Montag, 1. August 1932, 5. Tag
Walter [Vinnenberg[1] brachte uns aus Münster die Wahlergebnisse mit. Sie lauteten allgemein besser als voriges Mal [14.9.1930]: Nazi [NSDAP] 230, Sozi [SPD] 126, Zentrum 75 (!), KPD 89 (!), DNVP 37. (Der „Erfolg“ Papens). Es besteht eine „schwarz-braune“ Mehrheit. Die Schlüsselstellung des Zentrums bleibt. Papen hat eine Schlappe erlitten, ohne Zweifel. – Nach Verschlingung der Zeitung verschlangen wir das Mittagsmahl.
[1] Prälat Dr. phil. Walter Vinnenberg (* 8.6.1901 in Lippstadt, † 1.12.1984 in Bocholt) – Priesterweihe 27.2.1926 in Münster – Kaplan in Kleve St. Mariä Himmelfahrt u. Religionslehrer am Gymnasium in Kleve in allen Klassen 1.4.1926 bis Pfingsten 1929 – Außerdem unterrichtete er Hebräisch und Sport und leitete eine religionsphilosophische Arbeitsgemeinschaft. Später unterrichtete er auch Französisch. Er gewann Karl Leisner für die Jugendarbeit und gab den Anstoß zur Gruppenbildung. Mit den Jungen unternahm er zahlreiche Fahrten auch noch nach seiner Tätigkeit in Kleve.
In der Rückschau machte Karl Leisner am 30. August 1935 folgenden Eintrag:
Von Papen regierte nicht allzulange (knapp ein Jahr [1.6. bis 3.12.1932]).

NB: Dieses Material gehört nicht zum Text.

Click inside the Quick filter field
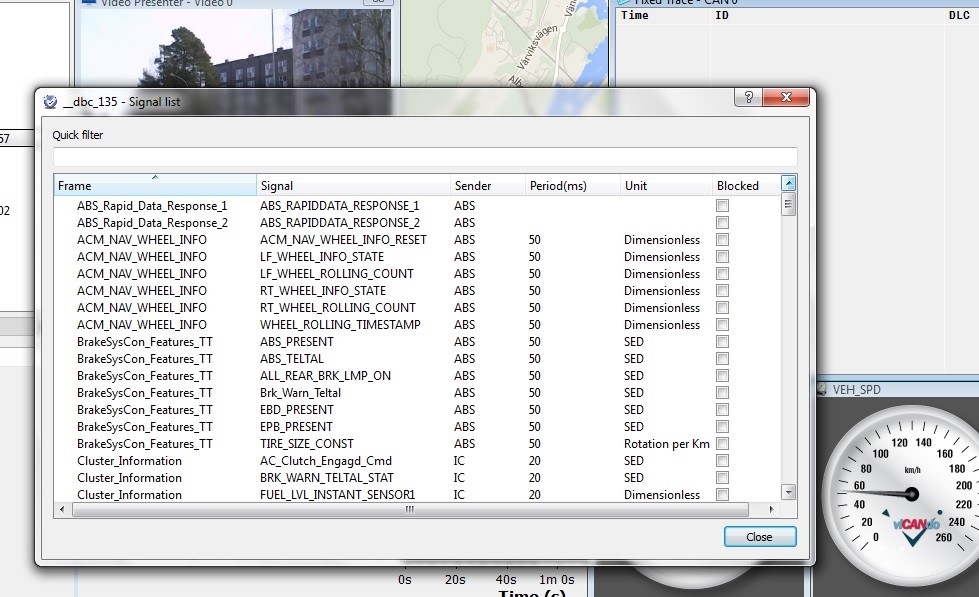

Er führte einen – zunächst scheinbar erfolgreichen, aber letztlich verlorenen Kampf gegen die NSDAP.
Mittwoch, 6. September 1933
10.00 Uhr 3. Tag des Religions-Hochschulkursus mit dem Vorwurf: „Die Kirche in der Gegenwart“. „Wir müssen eine gesunde Distanz von der Welt haben und in sie hinein auferstehen“. Das Konkordat: Es kommt auf die Persönlichkeiten [Eugenio Pacelli[1] und Franz von Papen] an.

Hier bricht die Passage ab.